Data extract:
##########

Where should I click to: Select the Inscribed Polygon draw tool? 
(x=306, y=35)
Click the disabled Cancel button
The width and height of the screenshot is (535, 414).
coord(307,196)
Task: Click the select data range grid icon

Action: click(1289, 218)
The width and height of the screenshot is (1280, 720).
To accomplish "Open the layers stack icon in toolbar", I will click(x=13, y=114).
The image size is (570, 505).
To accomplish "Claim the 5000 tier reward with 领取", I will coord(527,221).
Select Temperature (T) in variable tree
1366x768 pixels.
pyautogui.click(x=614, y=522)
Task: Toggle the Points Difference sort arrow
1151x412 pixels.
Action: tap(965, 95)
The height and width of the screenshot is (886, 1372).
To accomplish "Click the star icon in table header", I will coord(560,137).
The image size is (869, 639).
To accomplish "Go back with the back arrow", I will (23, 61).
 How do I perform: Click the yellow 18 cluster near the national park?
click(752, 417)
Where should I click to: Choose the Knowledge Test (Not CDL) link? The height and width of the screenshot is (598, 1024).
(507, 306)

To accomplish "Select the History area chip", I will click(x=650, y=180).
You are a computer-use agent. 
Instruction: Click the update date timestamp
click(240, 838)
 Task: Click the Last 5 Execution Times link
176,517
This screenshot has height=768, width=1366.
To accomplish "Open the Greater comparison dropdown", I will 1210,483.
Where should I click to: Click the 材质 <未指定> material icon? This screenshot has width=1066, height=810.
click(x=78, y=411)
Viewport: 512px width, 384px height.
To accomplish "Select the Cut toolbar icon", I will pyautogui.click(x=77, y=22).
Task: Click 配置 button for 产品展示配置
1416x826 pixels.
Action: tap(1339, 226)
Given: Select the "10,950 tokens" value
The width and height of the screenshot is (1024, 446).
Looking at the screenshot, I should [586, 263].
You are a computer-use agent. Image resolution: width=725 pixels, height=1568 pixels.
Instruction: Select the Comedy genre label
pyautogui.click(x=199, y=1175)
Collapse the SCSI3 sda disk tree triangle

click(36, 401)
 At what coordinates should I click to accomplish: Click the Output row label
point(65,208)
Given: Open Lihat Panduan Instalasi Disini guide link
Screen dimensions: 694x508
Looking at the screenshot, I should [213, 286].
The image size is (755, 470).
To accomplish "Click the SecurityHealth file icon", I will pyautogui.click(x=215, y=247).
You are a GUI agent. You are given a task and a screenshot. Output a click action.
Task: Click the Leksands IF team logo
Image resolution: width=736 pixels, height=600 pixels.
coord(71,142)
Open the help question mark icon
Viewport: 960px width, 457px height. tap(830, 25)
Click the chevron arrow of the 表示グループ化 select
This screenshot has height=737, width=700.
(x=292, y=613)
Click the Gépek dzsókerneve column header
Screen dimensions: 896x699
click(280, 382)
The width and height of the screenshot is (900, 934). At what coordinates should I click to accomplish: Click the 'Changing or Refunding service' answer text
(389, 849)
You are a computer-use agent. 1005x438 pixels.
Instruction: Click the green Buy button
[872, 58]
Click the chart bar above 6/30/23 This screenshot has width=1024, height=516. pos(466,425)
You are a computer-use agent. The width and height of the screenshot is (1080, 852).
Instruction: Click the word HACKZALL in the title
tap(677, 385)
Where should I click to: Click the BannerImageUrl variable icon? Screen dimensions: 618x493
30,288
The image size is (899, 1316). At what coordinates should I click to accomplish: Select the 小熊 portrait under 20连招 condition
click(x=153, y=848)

##########

To do: Retype only the lines above between the line with "Image resolution: width=736" and the line with "Click the Gépek dzsókerneve column header", counting those two lines as well, and keep every character as it is.

Task output:
Image resolution: width=736 pixels, height=600 pixels.
coord(71,142)
Open the help question mark icon
Viewport: 960px width, 457px height. tap(830, 25)
Click the chevron arrow of the 表示グループ化 select
This screenshot has height=737, width=700.
(x=292, y=613)
Click the Gépek dzsókerneve column header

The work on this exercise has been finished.